According to Lakoff, generally -- and this is too simple an explanation -- conservatives build their morality on fear whereas liberals build theirs on empathy. Moral Politics is a fascinating but very detailed book. Lakoff has thoughtfully provided an easier way to understand these same ideas in a book called Don't Think of An Elephant: Know Your Values and Frame the Debate -- The Essential Guide For Progressives. Reading these two books made me a lot stronger in resisting the conservative tide that has swept our nation. I recommend them.
Michael Klare: "it is always possible that a diplomatic breakthrough will occur -- let it be so! -- but I am convinced that Bush has already decided an attack is his only option."
Short form, GWB: "We've tried nothin', and we're all out of ideas!"
(Yes, a Simpsons lift.)
As each new day brings new, even more unpleasant revelations, I am truly amazed that in poll after poll nearly 1/3 of the population continues to support this administration. Can there really be that many CEO's, Wall Street bankers, oil company executives, defense industry profiteers, chest-thumping military fans, far-right Christian activists, NRA members, Bush family friends, and FOX news broadcasters? It really boggles the mind.
Given your understandable disdain for Fox News and weasel words in journalism, I was wondering if you saw the promo aired by the Fox affiliate in New York City (Channel 5) during one of the last commercial breaks during 24 on Monday, February 26, and/or the actual "news" piece that followed during the Fox News at Ten.
The promo made it sound that there was evidence of an imminent Iranian terrorist attack within the United States.
The segment that followed during the news was filled with weasel words ("might", "could", etc.) and completely devoid of any evidence of any imminent attack. It blew my mind and was beyond the pale, even for Fox News.
"It is unclear why Jewish Americans show such strong opposition to the war," sez the Gallup poll you cite.
How about because we are acutely aware how it has only increased the danger for Israel now, with all the new anti-Semitic feeling Iraq has stirred up?
Hey Doc., We keep all this talk about the war in Iraq, the war on terror, but are these really wars? Isn't a war one army vs. another army? Even the Korean "war" was called a policing action, not officially called a "war." So why are Bush and Co. calling the battle in Iraq a "war"? We are not fighting another army, just rag tag bad guys, even the Shiites who have the largest militia, are not truly armies. So why, I know Bush wants to be known as the War Pres., but I guess "Iraq policing action" doesn't have that ring to it that politicans and reporters like to spout.

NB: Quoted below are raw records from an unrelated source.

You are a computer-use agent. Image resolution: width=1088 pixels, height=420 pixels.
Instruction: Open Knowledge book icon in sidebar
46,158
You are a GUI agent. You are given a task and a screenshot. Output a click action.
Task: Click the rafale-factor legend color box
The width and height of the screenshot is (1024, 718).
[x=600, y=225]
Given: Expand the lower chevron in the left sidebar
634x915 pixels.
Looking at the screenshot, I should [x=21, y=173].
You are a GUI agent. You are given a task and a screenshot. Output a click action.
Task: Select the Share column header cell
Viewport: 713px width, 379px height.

Tim Howe from DC mentions Maureen Dowd parroting the Lincoln Bedroom thing and says, "It is disheartening to me to hear my own side giving any credence or reference to these false, dangerous and distorted myths." Maureen Dowd is not our side!
Almost every week, you can read about yet another whacko Dowdism over at the Daily Howler. She's been forwarding nutjob talking points for years. As long as we're aligning ourselves with the sides that these pundits are on, I think it's important to make a distinction between accuracy and fiction, rather than left and right, or what-have-you.
Maureen Dowd may as well be Rush Limbaugh. You may be entertained by their antics, but in the process, you're certainly going to be misinformed.
[Insert name here] may be perceived by whomever to lean whatever way that they do, but regardless of all that, if they're correct, and if they strive to be accurate, then they're on our side.
Looking at the eyepopping wages, and the lifestyle that results from it, I can't help but think that maybe it's time to have maximum wage legislation, or a salary cap for executives, bankers, and other highly paid workers.